**Work task:** Print again, word for word, all of the records below, and leave the pictures out.

**Data extract:**
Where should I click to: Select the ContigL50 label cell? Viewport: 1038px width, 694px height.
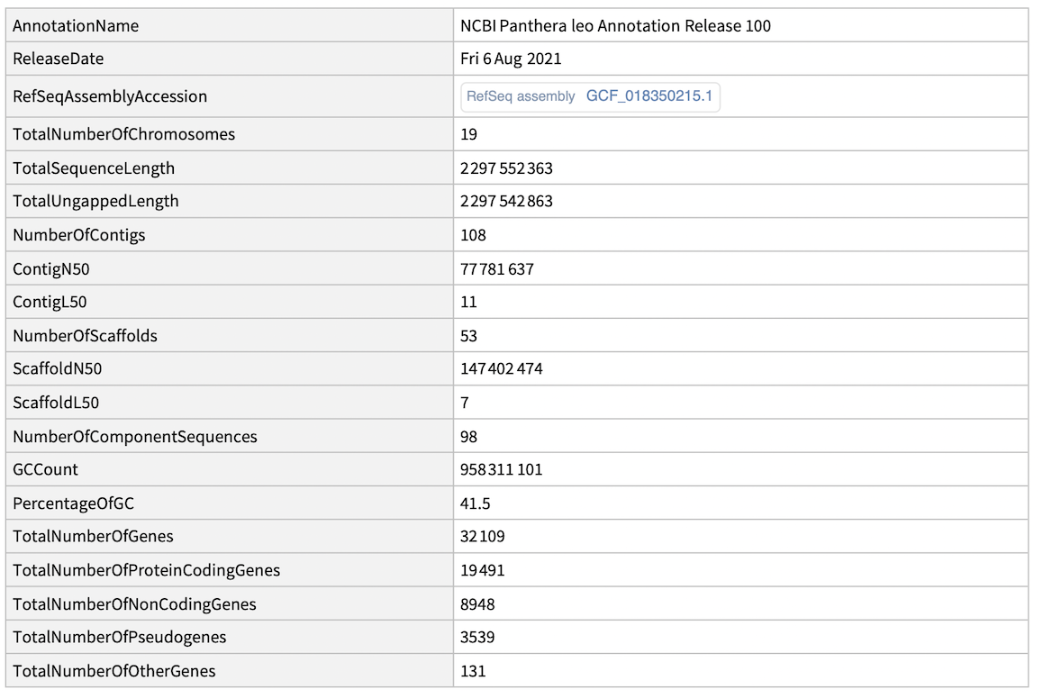[x=48, y=302]
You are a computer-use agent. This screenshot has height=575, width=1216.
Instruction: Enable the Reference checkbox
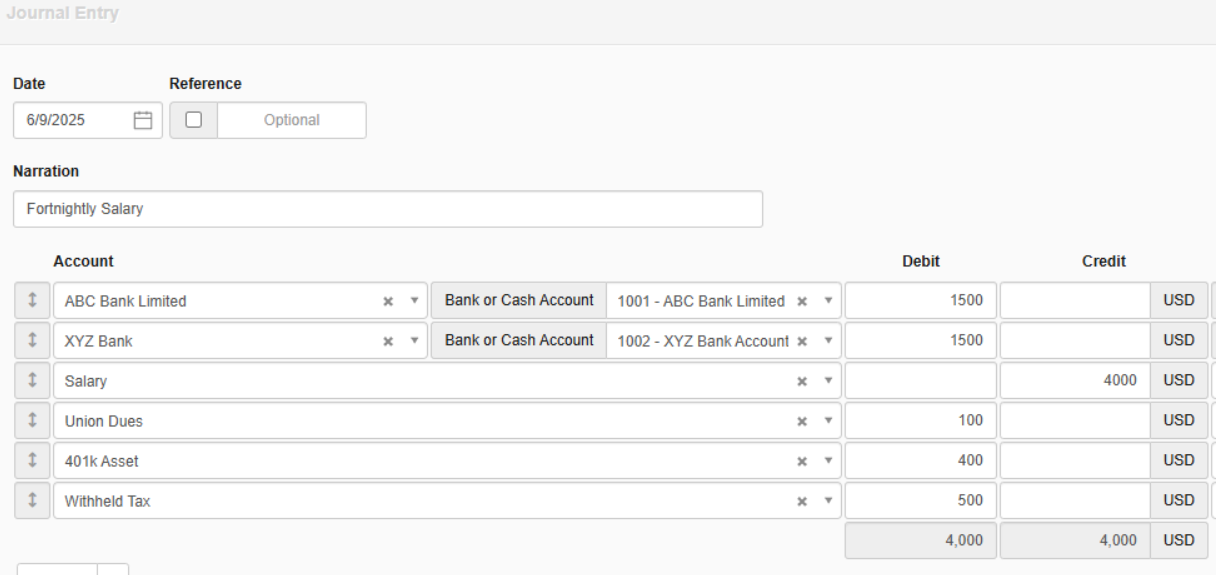pyautogui.click(x=194, y=120)

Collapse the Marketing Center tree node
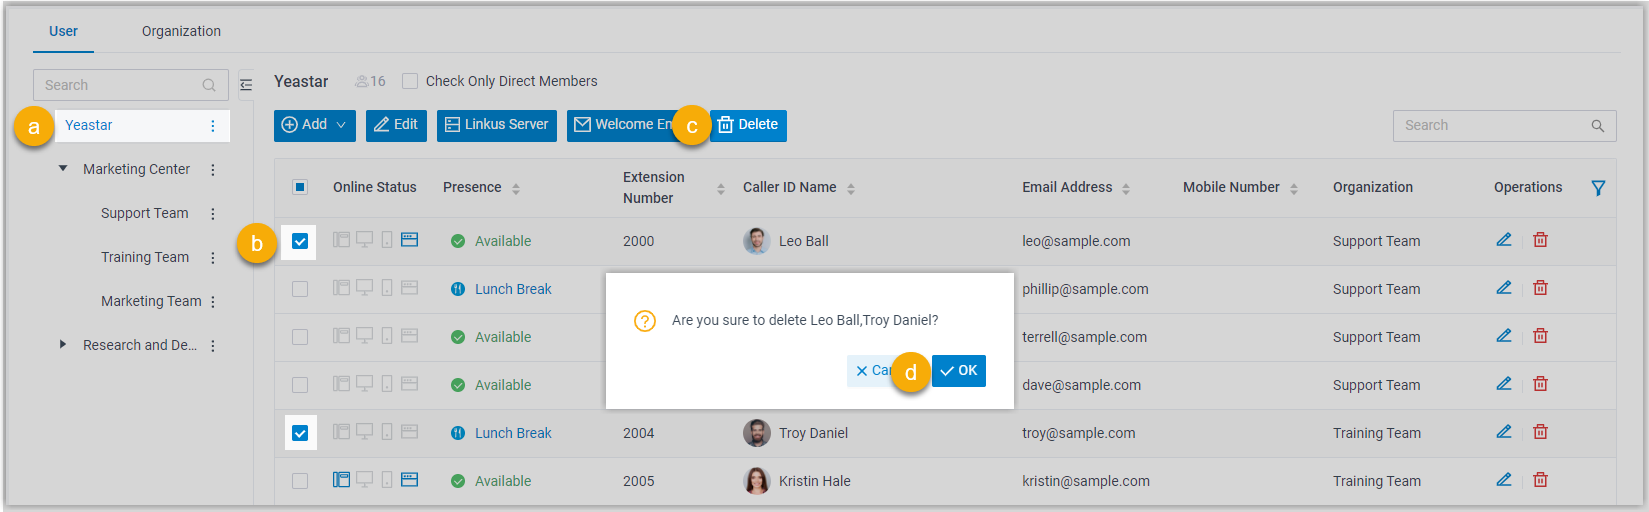63,169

**Result:**
Where should I click to: Select the ContigL50 label cell? Viewport: 1038px width, 694px height.
[x=48, y=302]
You are a computer-use agent. This screenshot has height=575, width=1216.
Instruction: Enable the Reference checkbox
pyautogui.click(x=194, y=120)

Collapse the Marketing Center tree node
63,169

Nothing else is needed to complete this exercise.